The Minimum Viable Product
The MVP, as it’s known to Fizzlers (seriously, take a free 5-week trial here) is the most basic version of your product that people will pay money for.
I had a huge Trello board with tons of content for the Father Fitness Program, which was originally scoped to be a 5-week program that i would sell for a couple hundred bucks. Scaling this down really helped me to hone in on what would be most useful and essential, and not just throw all the content into it that I had.
Designing the education portal was my favorite part. This is where my web design skills really shine. I created a short video for each of the 5 pages in the program, and gave plenty of links and resources that contained:
- 5 habits to improve that level of fitness
- Journaling questions
- Self-assessment questions
- 3+ Apps for your smartphone
- 3+ links to related blog articles
- 1 hardcover book recommendation
- 1 TED talk on the subject
Using ConvertKit, I made this a 5-day program, and drip out an email every day for 5 days to introduce the day’s topic.
(If you’d like to see it in action, subscribe here.)
Sales Page
To sell the 5-Day Father Fitness Program, I made a long form sales page to cover the product features and benefits. Since I didn’t have any testimonials when I launched, I used quotes from big famous people that were particularly relevant.
Shopping Cart
Since this website for dads is my show-off piece, I wanted to showcase some of my shopping cart work, as well.

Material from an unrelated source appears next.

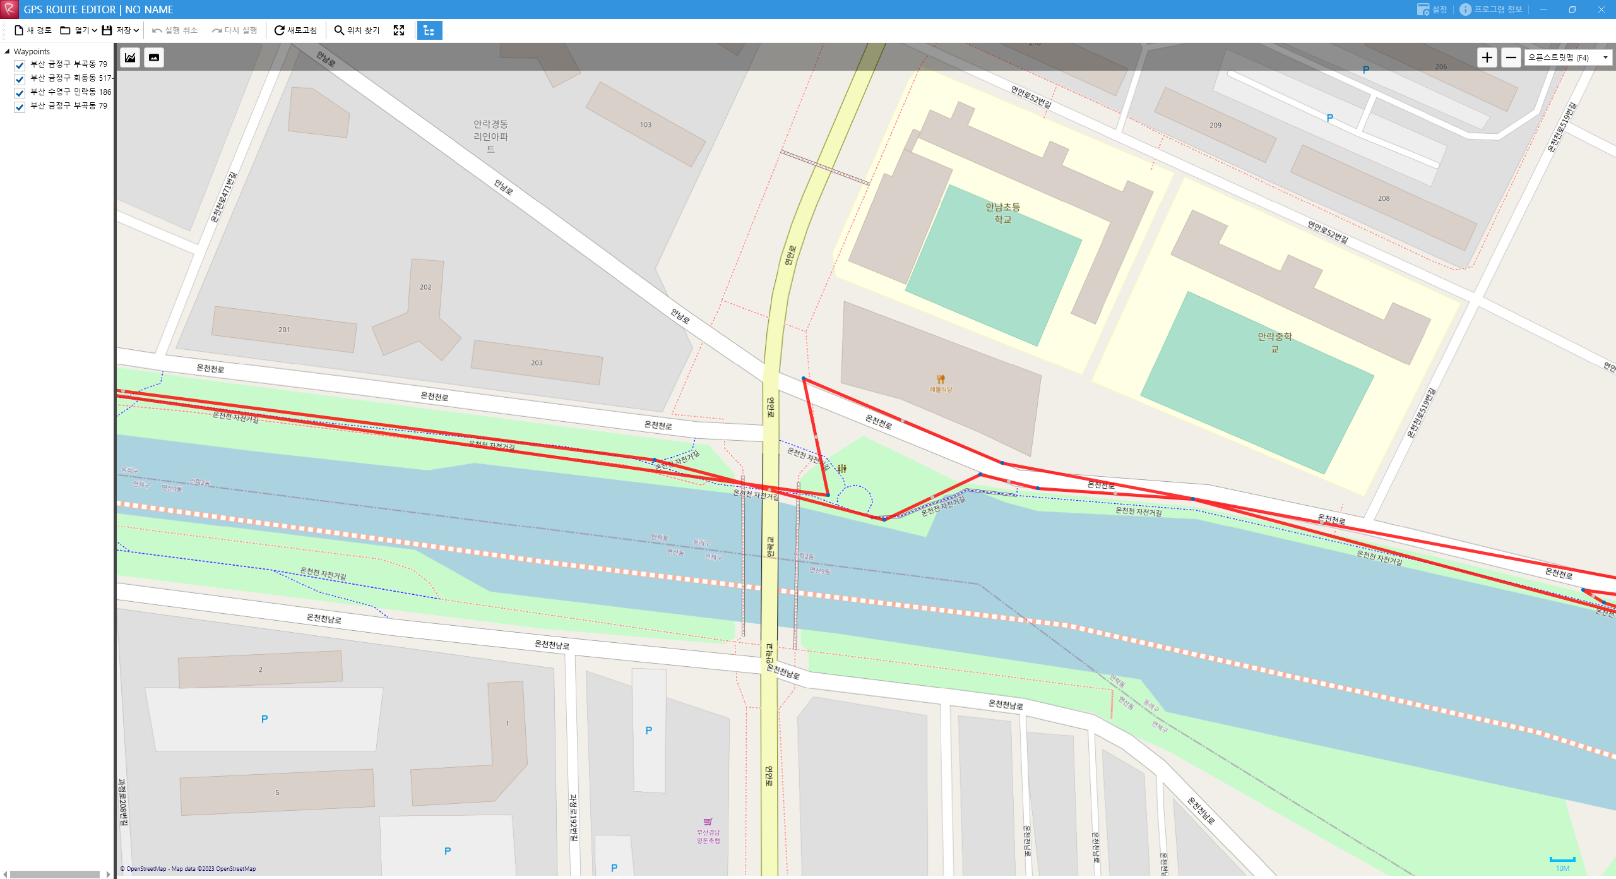The width and height of the screenshot is (1616, 879).
Task: Collapse the Waypoints tree node
Action: pos(7,52)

I set up a dropshipping service to automatically print and ship a T-shirt whenever one is purchased on my site. I’ve ordered a few myself, and they are really comfy. (The best part is the approving and impressed looks I get from other parents on the playground.)
The Blog
I put most of my creative effort into the blog itself, writing researched articles that quoted and linked to other thought-leaders in the space. Overall, this is the crowning achievement of the project; now I have a pretty place to blog.
Fancy Website Design
The parallax backgrounds, the rich graphics, and the way the scrolling experience happens on the site are all things I’m really proud of being able to do. For years I’ve developed the skills to make things this good for my clients, but I never took the time to make something this good just for myself – until I decided to write about my family. That’s when it mattered enough, to me, to do my best work, for me. And that was really fun.
Poke around this website for dads, and forward it to a dad who could use some better habits.